- OBJECTIVE:
Reproduce the passage on aircraft upgrades from "4) Planning mobile" up to and including "of the passengers.".

- PAGE TEXT:

>>>>>

How can buyers and sellers ensure their aircraft upgrades add value either to the aircraft, or to their operations? What should and shouldn’t factor in a decision to refurbish? Dave Higdon discusses…
When it comes to seeking out a good deal on a used business jet or turboprop, buyers often fall into one of two different camps. Each have their merits providing those buyers recognize the limitations of their plans.
One type of buyer looks for that ideal used jet or turboprop with everything up to standard, including the paint, interior, avionics panel and powerplants. This type of buyer wants a ‘turnkey solution’, requiring nothing but moving from Pre-Purchase Inspection to closing.
The other type of buyer is seeking a deal on a candidate aircraft – one that is priced in recognition of its potential. That potential is achievable with a little upgrade work. Buyers in this camp usually acquire their aircraft at a less-than-optimal price allowing them to spend improvement dollars as and when it suits them.
The trick for this type of buyer is to have a full understanding of the potential cost of the required work as well as the price of interim lift while the upgrades are accomplished, leading to an important question: What represents an over-spend by someone (whether buyer or seller) looking to improve a jet?
Bear in mind that nothing can more-completely overload good judgment than a seller or buyer wrapped around the axle of their own emotions – when the frenzy to own a particular candidate aircraft overwhelms all logic. In such a scenario, over-spending becomes a distinct possibility.
Inside Issues - Generic Questions
As mentioned above, aircraft upgrades fall under one of four headings: Flight deck; powerplant; interior; or exterior. Two (powerplants and flight deck) offer financial and operational benefits with improved fuel efficiency and routing capabilities.
Exterior and interior may provide little by way of performance gain, but their emotional impacts can effect a selling price. When it comes to making an impression, how does the interior present? Also, what is the current status of the interior?
Consider answering these questions before diving into your interior options which can make a strong head spin by their sheer volume.
1) How much refurbishment is warranted? Not all the interior materials age and wear at the same speed; headliners, for example, tend to wear better than carpets and seating surfaces. Consider the condition of the interior and refurbishing only those surfaces showing wear, potentially saving big bucks.
2) Durability: Generally, the better the materials are, the longer that ‘new’ look lasts. Manufacturers of interior materials typically offer a wide array of choices from the most-frugal of synthetic materials to the most-durable of natural substances at higher costs.
For aircraft flying above-average hours, the better the materials used the longer they tend to endure over long-term use; airplanes flown much less often may get by with less-durable materials.
3) Storage space: With a partial refurbishment, the operator may have few options other than to stick with the original floor plan (as opposed to the options presented by undertaking a full refurbishment which allows a complete redesign of the floor-plan and even expansion of available storage space).
4) Planning mobile office and in-flight entertainment (IFE) options: Take time on this option particularly if the candidate aircraft currently lacks IFE or airborne-office accouterments. Since the main cabin is where all but the flight crew spend most of their time, it's important that the cabin's functions merge with the travel habit of the passengers.
5) Know all your options: Much like cell phones and computers the options for cabin refurbishment continue to expand and rapidly evolve, with many new options available for older aircraft with new options continually emerging.

<<<<<

Stored dataset lines:
>>>>>

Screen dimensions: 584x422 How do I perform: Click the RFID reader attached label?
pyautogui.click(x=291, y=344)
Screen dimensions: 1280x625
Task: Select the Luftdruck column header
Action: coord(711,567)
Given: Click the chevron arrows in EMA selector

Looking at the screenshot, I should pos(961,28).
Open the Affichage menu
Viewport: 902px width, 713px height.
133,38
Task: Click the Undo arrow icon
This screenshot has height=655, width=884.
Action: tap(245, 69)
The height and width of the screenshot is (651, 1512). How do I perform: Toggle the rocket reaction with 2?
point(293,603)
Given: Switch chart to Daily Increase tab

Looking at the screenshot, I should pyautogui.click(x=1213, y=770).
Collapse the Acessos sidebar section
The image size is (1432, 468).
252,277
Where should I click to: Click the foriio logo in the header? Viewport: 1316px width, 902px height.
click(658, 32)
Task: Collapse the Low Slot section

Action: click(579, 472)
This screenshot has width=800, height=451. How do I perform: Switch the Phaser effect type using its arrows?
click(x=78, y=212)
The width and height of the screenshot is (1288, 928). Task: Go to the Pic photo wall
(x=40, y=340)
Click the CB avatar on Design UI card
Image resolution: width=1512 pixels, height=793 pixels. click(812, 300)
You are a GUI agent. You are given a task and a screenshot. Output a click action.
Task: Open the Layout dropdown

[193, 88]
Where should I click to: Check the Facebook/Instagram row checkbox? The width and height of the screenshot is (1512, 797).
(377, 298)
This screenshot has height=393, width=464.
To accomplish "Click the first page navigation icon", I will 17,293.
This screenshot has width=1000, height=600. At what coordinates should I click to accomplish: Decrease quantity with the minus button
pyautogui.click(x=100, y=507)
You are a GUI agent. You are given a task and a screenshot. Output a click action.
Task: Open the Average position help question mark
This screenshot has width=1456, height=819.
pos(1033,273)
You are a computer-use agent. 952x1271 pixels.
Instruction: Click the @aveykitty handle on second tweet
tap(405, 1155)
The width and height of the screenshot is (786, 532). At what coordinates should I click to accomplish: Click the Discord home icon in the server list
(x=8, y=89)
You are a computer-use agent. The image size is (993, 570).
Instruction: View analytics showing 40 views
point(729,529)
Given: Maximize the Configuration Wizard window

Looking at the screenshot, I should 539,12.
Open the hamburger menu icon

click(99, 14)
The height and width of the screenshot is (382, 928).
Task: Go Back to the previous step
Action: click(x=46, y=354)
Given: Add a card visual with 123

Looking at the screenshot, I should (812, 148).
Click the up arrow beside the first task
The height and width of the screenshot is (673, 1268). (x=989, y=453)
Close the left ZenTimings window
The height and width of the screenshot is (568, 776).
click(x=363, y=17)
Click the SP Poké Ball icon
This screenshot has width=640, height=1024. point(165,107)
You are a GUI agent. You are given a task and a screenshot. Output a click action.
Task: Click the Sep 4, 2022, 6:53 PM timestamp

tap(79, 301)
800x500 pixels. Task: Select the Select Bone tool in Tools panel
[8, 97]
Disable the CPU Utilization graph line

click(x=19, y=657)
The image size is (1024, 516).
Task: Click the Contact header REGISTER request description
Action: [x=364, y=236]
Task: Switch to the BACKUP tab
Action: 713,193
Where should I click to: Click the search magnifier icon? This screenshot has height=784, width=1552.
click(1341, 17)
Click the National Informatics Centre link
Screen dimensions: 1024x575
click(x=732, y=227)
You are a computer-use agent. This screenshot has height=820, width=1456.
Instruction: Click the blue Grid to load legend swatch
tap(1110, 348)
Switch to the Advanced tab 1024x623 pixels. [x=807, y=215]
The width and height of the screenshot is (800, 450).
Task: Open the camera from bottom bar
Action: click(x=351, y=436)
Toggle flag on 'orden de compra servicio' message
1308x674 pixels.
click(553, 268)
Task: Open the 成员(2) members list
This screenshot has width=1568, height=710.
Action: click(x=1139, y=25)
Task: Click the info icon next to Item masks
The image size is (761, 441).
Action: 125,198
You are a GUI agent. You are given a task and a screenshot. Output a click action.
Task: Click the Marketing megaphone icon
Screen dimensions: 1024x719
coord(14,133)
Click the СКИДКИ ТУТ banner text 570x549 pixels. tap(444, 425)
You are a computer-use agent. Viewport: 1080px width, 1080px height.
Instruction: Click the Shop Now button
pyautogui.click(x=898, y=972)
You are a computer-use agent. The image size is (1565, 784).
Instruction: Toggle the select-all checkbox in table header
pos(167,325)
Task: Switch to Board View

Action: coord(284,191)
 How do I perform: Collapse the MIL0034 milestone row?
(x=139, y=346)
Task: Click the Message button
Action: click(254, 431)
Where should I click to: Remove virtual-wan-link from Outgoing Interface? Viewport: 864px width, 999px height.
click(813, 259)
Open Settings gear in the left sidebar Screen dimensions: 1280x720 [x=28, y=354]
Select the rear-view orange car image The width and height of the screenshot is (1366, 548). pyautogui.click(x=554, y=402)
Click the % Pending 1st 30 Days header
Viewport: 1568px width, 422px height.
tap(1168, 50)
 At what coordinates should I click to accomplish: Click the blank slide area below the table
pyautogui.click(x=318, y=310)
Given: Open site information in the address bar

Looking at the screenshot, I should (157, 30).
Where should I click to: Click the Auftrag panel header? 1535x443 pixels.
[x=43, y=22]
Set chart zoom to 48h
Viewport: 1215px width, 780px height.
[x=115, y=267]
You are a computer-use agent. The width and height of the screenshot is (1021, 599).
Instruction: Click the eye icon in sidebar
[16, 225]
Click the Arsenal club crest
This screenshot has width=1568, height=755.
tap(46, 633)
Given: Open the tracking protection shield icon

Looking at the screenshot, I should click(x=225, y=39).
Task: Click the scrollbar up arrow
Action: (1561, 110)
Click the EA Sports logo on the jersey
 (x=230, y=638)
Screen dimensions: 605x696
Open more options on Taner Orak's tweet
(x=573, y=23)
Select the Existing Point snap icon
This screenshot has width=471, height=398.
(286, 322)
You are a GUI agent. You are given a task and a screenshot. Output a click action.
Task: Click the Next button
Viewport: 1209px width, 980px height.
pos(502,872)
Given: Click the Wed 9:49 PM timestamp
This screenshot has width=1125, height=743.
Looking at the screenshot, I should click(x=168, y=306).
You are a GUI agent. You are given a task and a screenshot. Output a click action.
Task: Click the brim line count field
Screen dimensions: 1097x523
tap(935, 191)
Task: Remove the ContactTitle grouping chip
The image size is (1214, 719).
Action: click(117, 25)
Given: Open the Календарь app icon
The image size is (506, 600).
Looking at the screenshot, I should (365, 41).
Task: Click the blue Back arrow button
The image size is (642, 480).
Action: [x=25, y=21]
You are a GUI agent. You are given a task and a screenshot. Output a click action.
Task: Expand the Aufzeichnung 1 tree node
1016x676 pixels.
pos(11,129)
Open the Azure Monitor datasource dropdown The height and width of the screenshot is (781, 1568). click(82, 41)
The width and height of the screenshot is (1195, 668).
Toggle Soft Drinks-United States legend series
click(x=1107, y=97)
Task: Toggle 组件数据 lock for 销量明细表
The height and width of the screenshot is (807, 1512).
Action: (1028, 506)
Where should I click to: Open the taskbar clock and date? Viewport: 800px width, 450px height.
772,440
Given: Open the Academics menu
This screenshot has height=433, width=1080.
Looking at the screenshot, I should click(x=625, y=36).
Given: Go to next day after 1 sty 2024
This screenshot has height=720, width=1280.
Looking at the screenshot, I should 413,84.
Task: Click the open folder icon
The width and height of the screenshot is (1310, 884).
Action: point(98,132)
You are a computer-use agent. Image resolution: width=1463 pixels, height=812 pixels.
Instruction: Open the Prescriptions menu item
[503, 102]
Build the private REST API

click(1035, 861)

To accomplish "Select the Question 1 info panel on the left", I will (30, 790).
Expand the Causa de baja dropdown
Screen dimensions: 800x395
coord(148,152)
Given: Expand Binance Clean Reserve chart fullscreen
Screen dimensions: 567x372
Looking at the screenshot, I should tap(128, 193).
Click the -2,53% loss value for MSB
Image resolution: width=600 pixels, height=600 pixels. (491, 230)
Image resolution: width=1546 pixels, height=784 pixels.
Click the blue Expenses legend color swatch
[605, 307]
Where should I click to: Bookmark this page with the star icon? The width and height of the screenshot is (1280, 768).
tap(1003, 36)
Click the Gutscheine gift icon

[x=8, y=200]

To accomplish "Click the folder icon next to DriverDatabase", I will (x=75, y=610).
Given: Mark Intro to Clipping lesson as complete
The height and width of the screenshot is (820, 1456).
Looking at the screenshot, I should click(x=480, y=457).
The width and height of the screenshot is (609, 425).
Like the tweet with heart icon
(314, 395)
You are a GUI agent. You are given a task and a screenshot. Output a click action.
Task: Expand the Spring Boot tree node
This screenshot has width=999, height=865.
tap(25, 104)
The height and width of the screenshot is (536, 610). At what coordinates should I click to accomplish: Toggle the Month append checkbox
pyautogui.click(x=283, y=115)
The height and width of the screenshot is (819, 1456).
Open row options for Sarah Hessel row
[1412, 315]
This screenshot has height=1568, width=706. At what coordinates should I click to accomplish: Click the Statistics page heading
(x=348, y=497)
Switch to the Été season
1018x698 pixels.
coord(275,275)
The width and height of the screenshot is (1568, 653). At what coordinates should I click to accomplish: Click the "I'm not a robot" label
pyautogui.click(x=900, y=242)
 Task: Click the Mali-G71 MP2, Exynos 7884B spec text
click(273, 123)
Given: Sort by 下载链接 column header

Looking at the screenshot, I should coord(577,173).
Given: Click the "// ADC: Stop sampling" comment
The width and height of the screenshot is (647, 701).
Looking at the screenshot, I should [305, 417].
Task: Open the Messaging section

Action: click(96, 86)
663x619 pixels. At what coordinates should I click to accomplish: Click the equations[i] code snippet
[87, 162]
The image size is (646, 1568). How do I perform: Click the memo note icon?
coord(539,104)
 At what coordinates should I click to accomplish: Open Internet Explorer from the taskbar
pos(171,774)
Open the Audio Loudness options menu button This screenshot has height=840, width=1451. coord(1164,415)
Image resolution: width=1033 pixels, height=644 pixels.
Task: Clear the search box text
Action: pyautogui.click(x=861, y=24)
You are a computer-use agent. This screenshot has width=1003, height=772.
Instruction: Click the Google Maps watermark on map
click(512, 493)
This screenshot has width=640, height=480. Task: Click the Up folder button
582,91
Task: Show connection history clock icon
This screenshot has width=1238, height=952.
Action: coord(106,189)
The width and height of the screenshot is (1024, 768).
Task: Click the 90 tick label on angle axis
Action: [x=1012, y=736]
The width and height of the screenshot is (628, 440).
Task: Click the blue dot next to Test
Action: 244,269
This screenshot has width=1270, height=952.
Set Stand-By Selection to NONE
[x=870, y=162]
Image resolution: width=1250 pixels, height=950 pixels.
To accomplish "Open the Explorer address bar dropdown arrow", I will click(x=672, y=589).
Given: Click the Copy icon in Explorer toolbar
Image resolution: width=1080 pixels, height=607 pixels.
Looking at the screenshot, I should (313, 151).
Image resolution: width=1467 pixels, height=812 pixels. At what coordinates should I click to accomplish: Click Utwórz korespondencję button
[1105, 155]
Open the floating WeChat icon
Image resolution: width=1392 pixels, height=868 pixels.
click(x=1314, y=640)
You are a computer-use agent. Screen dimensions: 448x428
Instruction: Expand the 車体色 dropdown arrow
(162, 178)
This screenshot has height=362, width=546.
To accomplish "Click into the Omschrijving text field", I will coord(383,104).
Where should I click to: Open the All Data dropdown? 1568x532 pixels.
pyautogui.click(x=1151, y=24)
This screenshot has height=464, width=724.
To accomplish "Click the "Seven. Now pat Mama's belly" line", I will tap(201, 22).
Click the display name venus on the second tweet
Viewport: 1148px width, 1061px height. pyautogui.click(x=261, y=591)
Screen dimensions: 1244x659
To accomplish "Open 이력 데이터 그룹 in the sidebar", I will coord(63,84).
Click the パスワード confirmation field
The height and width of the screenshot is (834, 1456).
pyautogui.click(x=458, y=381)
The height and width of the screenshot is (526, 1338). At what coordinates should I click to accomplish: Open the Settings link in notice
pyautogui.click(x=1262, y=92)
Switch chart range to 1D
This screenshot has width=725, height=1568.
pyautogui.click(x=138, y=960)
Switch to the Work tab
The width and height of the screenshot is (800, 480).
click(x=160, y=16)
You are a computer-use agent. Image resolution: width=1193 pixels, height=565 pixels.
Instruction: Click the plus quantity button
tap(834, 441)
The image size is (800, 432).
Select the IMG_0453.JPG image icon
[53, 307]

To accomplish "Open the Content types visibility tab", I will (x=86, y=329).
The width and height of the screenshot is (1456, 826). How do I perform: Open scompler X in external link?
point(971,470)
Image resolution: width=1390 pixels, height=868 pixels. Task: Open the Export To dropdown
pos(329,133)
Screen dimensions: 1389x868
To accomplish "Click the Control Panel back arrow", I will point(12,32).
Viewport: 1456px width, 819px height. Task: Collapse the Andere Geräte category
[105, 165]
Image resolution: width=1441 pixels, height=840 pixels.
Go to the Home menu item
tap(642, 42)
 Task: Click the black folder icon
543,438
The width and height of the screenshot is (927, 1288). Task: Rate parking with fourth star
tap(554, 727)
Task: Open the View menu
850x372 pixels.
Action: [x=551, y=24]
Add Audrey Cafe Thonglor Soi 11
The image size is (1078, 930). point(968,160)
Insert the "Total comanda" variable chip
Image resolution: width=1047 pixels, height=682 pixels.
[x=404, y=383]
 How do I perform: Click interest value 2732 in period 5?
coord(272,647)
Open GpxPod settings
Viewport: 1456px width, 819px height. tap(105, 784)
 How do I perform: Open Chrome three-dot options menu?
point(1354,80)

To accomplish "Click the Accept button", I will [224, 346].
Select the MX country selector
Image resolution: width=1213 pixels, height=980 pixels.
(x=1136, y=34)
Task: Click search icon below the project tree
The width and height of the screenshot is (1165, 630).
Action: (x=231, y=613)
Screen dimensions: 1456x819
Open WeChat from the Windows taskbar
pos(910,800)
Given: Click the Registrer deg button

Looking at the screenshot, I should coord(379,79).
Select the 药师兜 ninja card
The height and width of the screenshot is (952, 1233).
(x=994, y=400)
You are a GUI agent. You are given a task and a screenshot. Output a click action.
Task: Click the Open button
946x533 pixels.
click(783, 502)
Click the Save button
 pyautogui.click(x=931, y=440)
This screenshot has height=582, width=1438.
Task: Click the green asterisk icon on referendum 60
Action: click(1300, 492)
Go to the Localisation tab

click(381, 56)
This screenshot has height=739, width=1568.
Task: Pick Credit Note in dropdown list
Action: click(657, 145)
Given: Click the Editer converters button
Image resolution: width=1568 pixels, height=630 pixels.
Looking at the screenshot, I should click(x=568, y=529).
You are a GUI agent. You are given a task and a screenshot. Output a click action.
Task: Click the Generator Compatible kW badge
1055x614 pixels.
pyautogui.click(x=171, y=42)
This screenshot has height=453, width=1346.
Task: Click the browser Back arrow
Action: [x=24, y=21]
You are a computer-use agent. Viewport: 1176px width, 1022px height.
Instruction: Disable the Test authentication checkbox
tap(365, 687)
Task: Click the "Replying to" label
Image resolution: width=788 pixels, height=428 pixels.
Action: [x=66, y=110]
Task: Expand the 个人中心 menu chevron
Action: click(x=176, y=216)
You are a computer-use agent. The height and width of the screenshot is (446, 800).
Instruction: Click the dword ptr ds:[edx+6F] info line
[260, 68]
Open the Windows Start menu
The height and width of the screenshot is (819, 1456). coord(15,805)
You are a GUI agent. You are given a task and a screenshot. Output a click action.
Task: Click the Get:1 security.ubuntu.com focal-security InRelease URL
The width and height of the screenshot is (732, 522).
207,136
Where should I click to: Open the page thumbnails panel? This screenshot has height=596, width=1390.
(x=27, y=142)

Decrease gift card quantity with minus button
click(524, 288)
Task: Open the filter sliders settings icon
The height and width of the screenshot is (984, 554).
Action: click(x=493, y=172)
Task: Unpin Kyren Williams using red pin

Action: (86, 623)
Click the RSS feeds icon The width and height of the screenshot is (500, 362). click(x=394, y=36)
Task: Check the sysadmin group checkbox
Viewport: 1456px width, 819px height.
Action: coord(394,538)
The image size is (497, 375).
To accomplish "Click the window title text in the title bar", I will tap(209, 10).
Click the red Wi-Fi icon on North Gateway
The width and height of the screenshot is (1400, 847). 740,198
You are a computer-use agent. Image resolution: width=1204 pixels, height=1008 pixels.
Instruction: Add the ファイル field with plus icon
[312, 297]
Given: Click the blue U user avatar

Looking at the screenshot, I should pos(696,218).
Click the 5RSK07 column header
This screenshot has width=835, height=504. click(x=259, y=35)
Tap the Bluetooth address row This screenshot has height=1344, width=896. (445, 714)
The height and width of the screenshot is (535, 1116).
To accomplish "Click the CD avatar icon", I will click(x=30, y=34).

<<<<<

- FINAL ANSWER:
4) Planning mobile office and in-flight entertainment (IFE) options: Take time on this option particularly if the candidate aircraft currently lacks IFE or airborne-office accouterments. Since the main cabin is where all but the flight crew spend most of their time, it's important that the cabin's functions merge with the travel habit of the passengers.